The day after Obama’s major health care address to Congress, it’s anyone’s guess whether last night’s events — and the GOP”s antics — altered the debate over health care reform (and I’m not going to speculate).
But I did notice that both Obama and Charles Boustany, the Louisiana Congressman who gave the GOP response, talked a lot about how much the reform plan is going to cost.
Obama stressed that the plan’s price tag — $900 billion over 10 years — was less than the cost of the wars in Iraq and Afghanistan, and less than the 2001 Bush tax cuts. The president also stressed that implementing a government-run plan (the much-discussed public option) as part of the reform would lower health care costs.

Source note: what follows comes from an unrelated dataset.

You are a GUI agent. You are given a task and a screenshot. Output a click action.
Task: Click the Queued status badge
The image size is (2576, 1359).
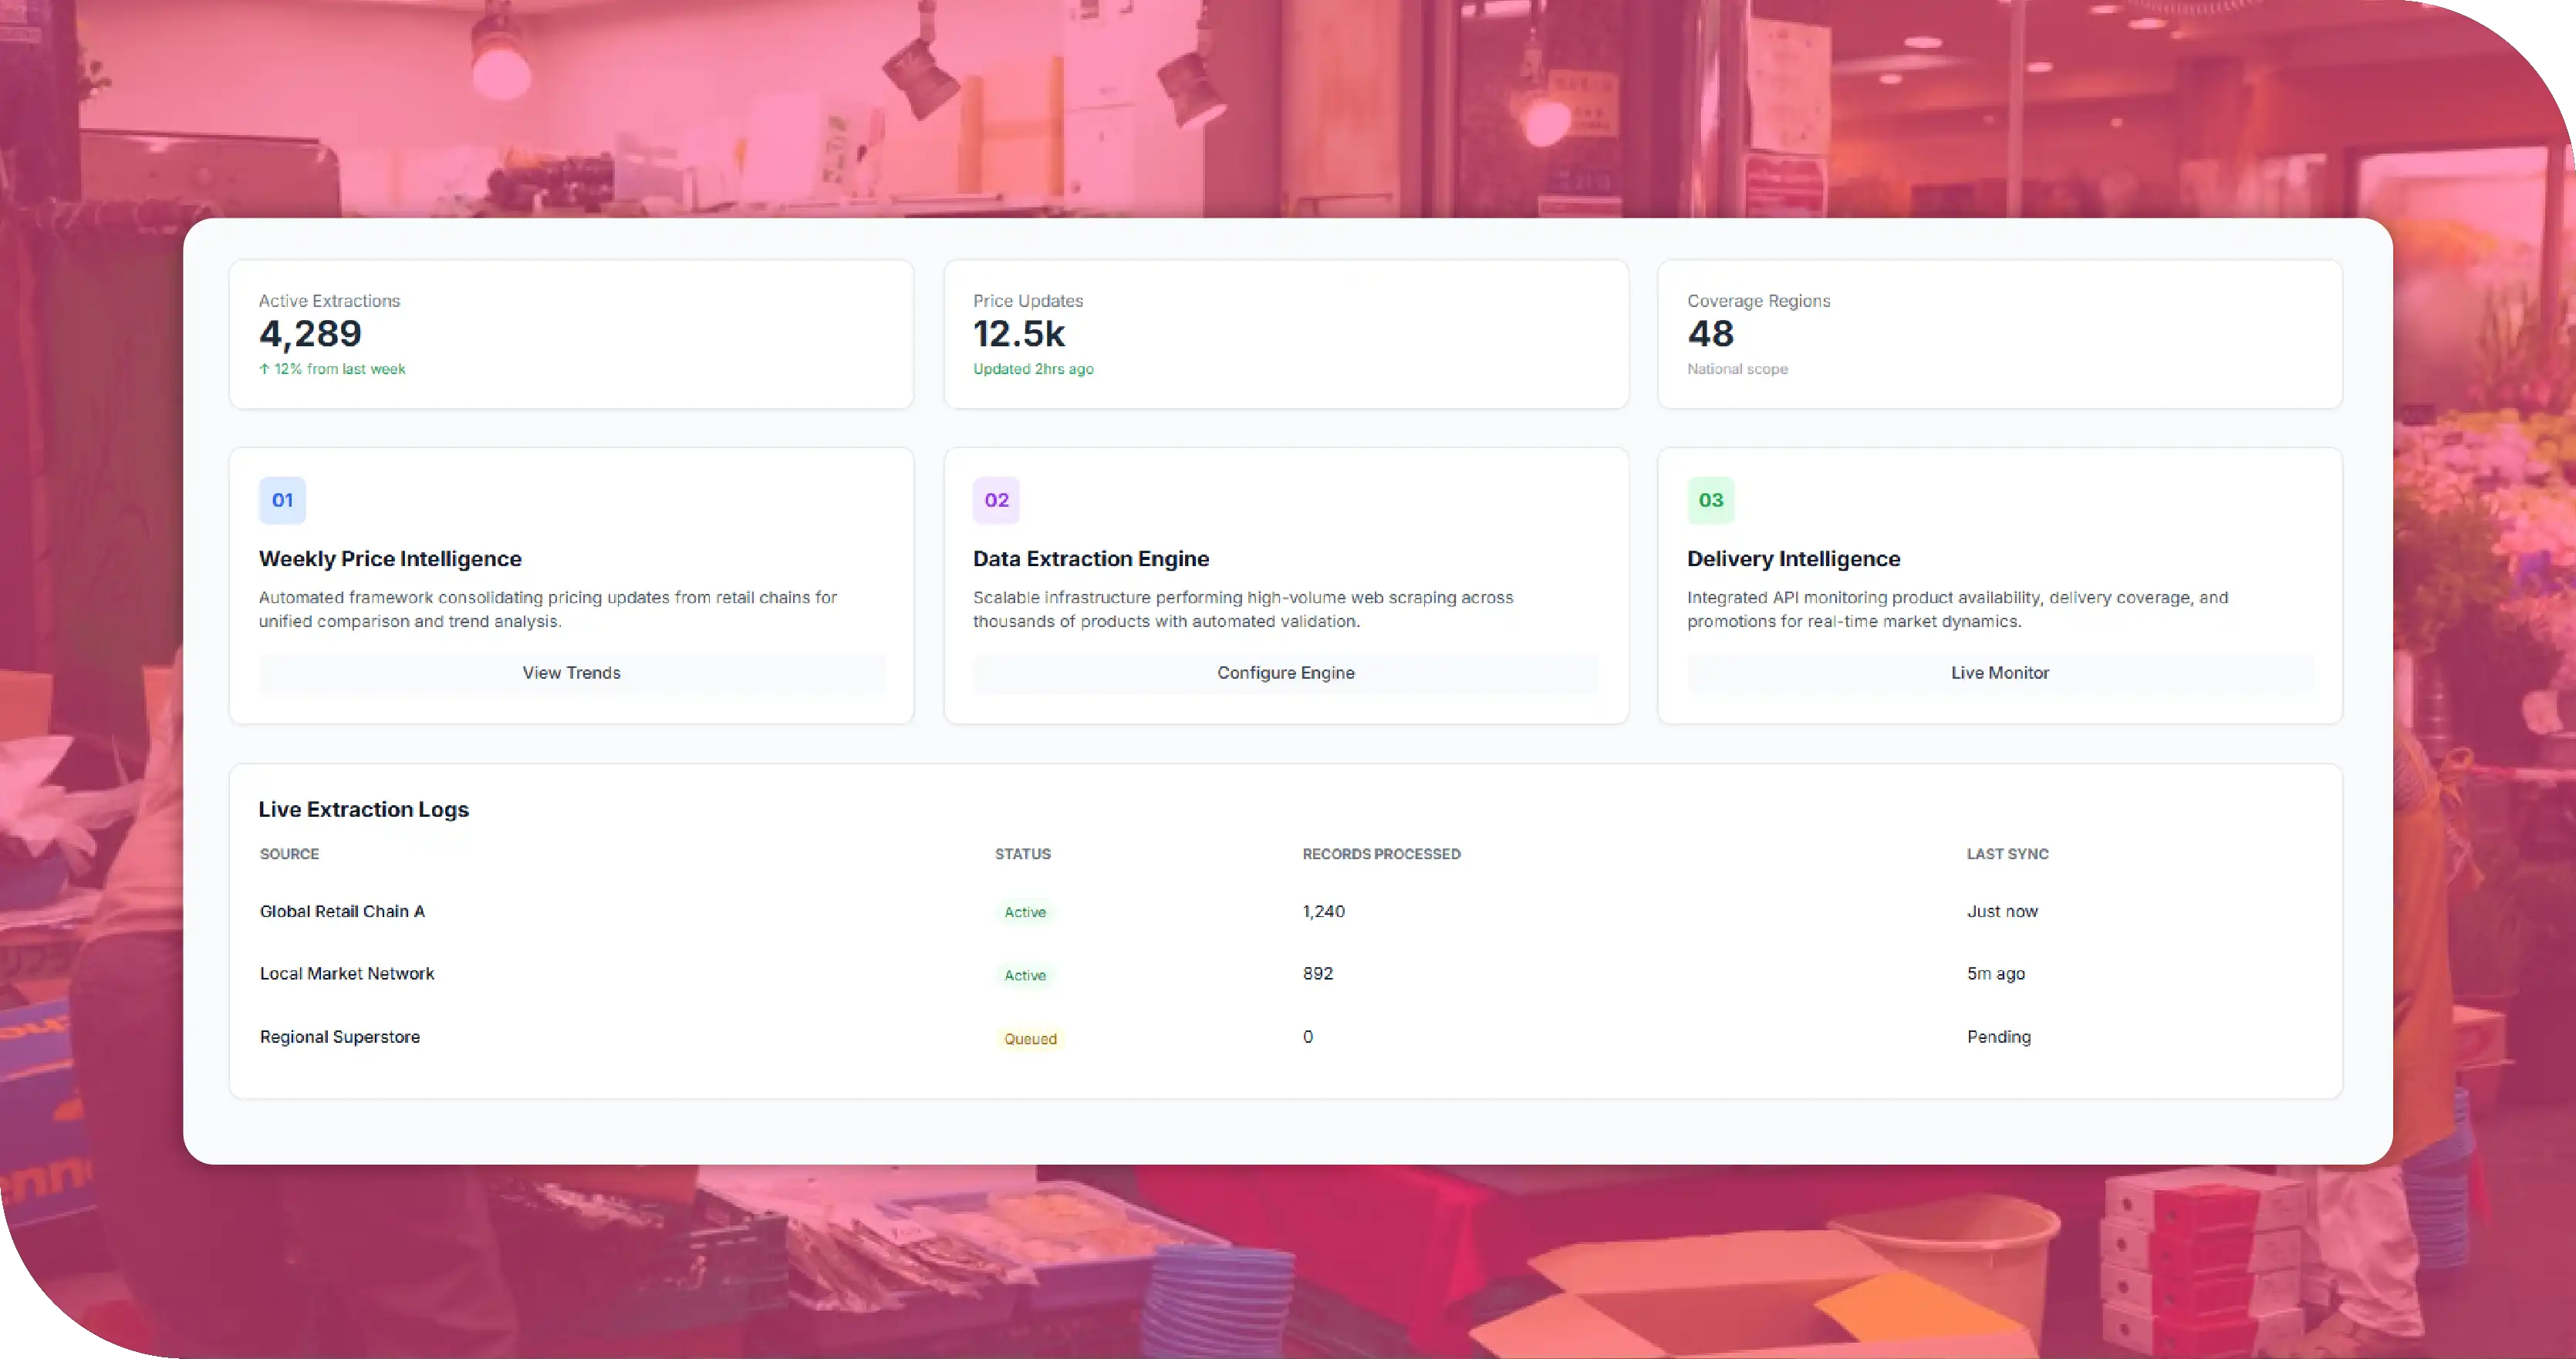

Rep. Boustany, in the GOP response, said just the opposite:
Replacing your family’s current health care with government-run health care is not the answer. In fact, it will make health care much more expensive. That’s not just my personal diagnosis as a doctor or a Republican. It’s the conclusion of the nonpartisan Congressional Budget Office, the neutral scorekeeper that determines the cost of major bills.”
So who’s right?
Mostly Obama is. The whole point of a public plan — which would lack the massive overhead and profit margins of private insurers — is to force down the cost of health insurance. And contrary to Boustany’s claim, the Congressional Budget Office never concluded that a public option would make health care more expensive. What the CBO did report in July is that adding a public option to the health care reform bill would lower the bill’s price tag. A public option would save taxpayers an estimated $150 billion over 10 years. Details on the CBO report here.
The take-home message is this: There are certainly legitimate reasons to oppose the public option, especially if you happen to believe in limited government. But cost isn’t one of them.